Raluca Maria Hanea, poète de langue française, originaire de Transylvanie et publiée par Unes, nous a confié ces poèmes inédits.
Le ciel nous brûle
Un mort récent en remplace un autre
écran ne le reste pas longtemps.
Ne faisant plus d’effort
des bustes d’hommes accoudés
font une enfilade de gestes figés
et les pensées n’ont pas d’appui.
Quand les oiseaux sont choqués dit-on qu’ils restent sans chant ?
*
À cet endroit d’insister
le moindre monde vous fabrique en regard
la pierre vous remplace, elle aussi malade
le corps rose et plein de massacres
certaines couches fines se dégradent
indistinctes dans la masse
scindent les visages des vieux saints en des sourires monstrueux.
*
Un lien intense comme un jardin
quand la fatigue rôde
l’œil n’échappe pas à ce qu’il a vu
ni mort ni pierres censés rester au fond de la terre,
ni même l’insecte séché-collé à une branche.

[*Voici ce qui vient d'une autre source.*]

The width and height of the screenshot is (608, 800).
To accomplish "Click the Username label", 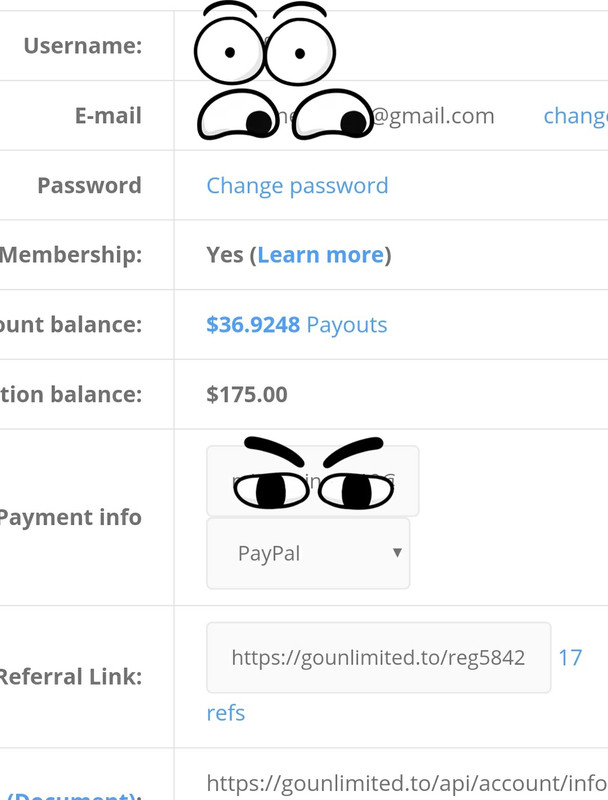I will 82,46.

On s’étonne peut-être encore que le seuil soit
inégalé par la richesse du lieu
chose close n’existe pas
et le moment où l’on fut soigné s’éloigne
impossible d’imaginer l’opaque.
*
Au plus loin dans ton recul tu te lèveras suivant le bruit par vagues
cela fera comme des cours autour de ce que tu as déjà nommé distance
et nous donnerons à neuf ce théâtre d’automates :
deux silhouettes hilares qui font la balançoire dans les échafaudages.
Une à une les planches se soulèvent puis se replacent en claquant sur la structure.
*
Que faites-vous dans cet endroit du diable,
extraits depuis votre dernière fatigue ?
Prenez soin des morts, les morts,
aimez-vous la forme crépitante et l’infinie reprise.
Tu parles vite pour que le trouble n’entre pas
et cela devient malgré tout un corps qui se décroche et tombe à flanc.
Ce serait avant moindre mouvement
un été englouti.
*
Laissez-les changer la vie
invisible et douce
la vie d’un arbre pris entre les immeubles
cette vue-là
laissez venir
transparent ne veut pas dire rompu.
Textes inédits, ©Raluca Maria Hanea
Raluca Maria Hanea est née en Transylvanie en 1982. Elle s’installe au début des années 2000 à Paris où elle devient directrice artistique adjointe au Festival de cinéma européen des Arcs, et travaille plusieurs années pour La semaine de la critique au Festival de Cannes, avant de prendre en charge l’organisation d’événements pour des organisations internationales telles que l’OIE ou l’OCDE.
Son travail poétique tourne autour de cette double inflexion de l’écriture littéraire et de l’écriture cinématographique, l’une nourrissant l’autre, chaque fragment devenant, à travers la reprise et la superposition des formes, la réécriture du précédent dans une interrogation obsessionnelle des images et du corps. Elle accompagne régulièrement son travail de dessins, collages et photographies. Elle est publiée chez Unes pour qui elle effectue aussi des traductions.